• _TASK STATEMENT_
Return the line that contains "Transfert vers le" plus every line after it to the end of the entries below, exactly as given, and stop there.

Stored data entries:
=== Begin Enclosure ===

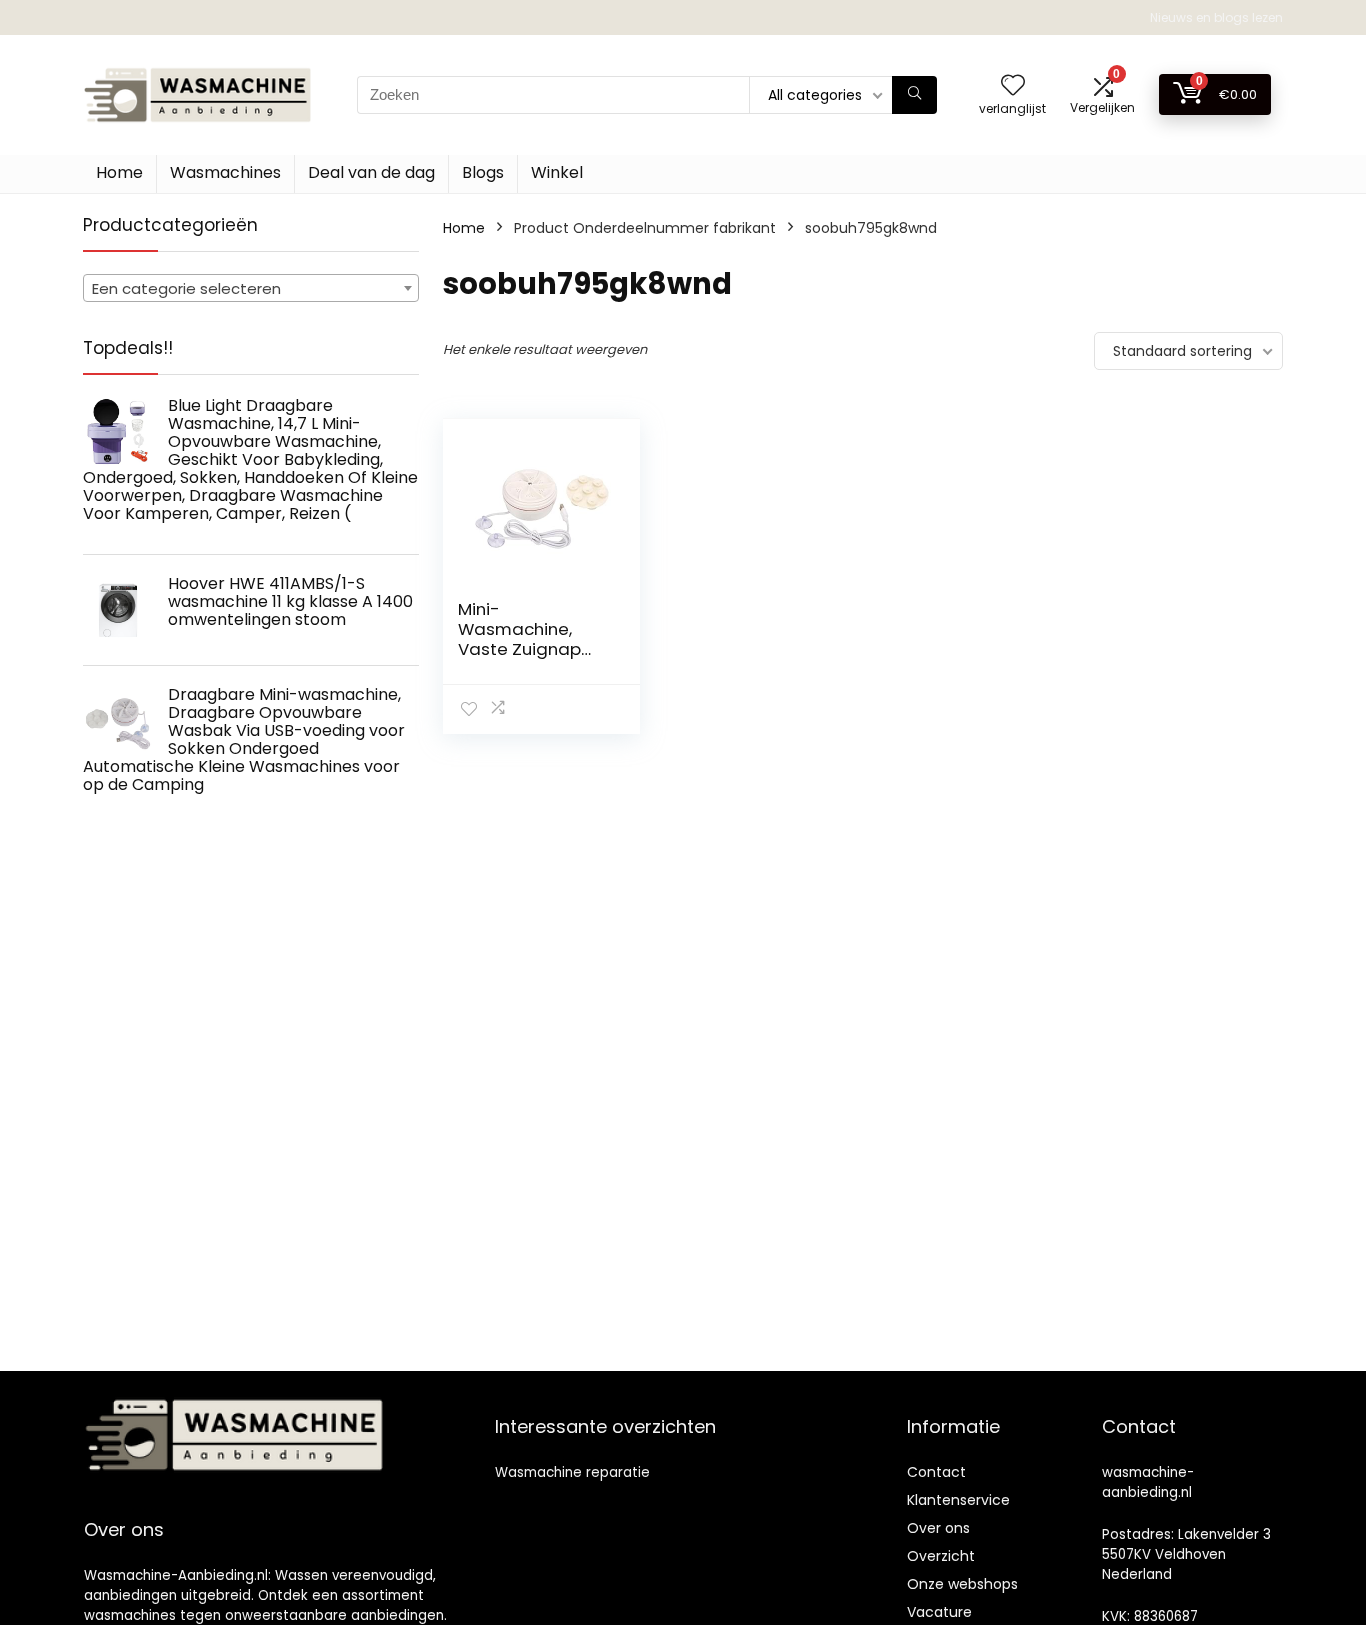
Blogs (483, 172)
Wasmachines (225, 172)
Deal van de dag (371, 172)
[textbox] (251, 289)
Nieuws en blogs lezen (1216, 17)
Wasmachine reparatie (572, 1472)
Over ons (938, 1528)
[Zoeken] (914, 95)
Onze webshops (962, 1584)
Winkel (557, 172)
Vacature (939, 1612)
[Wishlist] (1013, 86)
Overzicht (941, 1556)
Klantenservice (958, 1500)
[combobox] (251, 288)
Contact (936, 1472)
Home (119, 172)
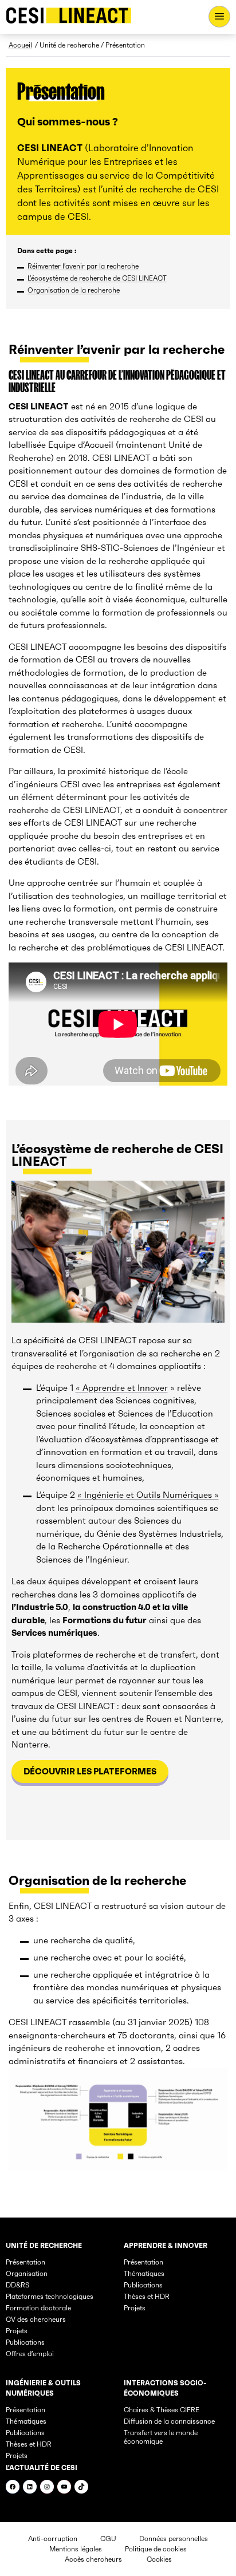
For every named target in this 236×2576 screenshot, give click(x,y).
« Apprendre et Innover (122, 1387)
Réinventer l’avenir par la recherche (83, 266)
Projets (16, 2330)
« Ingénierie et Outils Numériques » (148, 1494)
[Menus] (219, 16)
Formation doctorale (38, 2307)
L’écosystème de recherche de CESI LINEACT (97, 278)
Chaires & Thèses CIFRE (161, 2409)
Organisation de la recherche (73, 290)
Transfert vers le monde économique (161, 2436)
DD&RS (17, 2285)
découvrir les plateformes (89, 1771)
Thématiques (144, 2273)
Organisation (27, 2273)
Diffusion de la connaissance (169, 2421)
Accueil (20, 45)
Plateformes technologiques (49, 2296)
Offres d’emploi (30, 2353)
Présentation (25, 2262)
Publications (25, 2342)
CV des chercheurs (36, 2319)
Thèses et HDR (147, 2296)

=== End Enclosure ===

• _SOLUTION BELOW_
Transfert vers le monde économique (161, 2436)
DD&RS (17, 2285)
découvrir les plateformes (89, 1771)
Thématiques (144, 2273)
Organisation (27, 2273)
Diffusion de la connaissance (169, 2421)
Accueil (20, 45)
Plateformes technologiques (49, 2296)
Offres d’emploi (30, 2353)
Présentation (25, 2262)
Publications (25, 2342)
CV des chercheurs (36, 2319)
Thèses et HDR (147, 2296)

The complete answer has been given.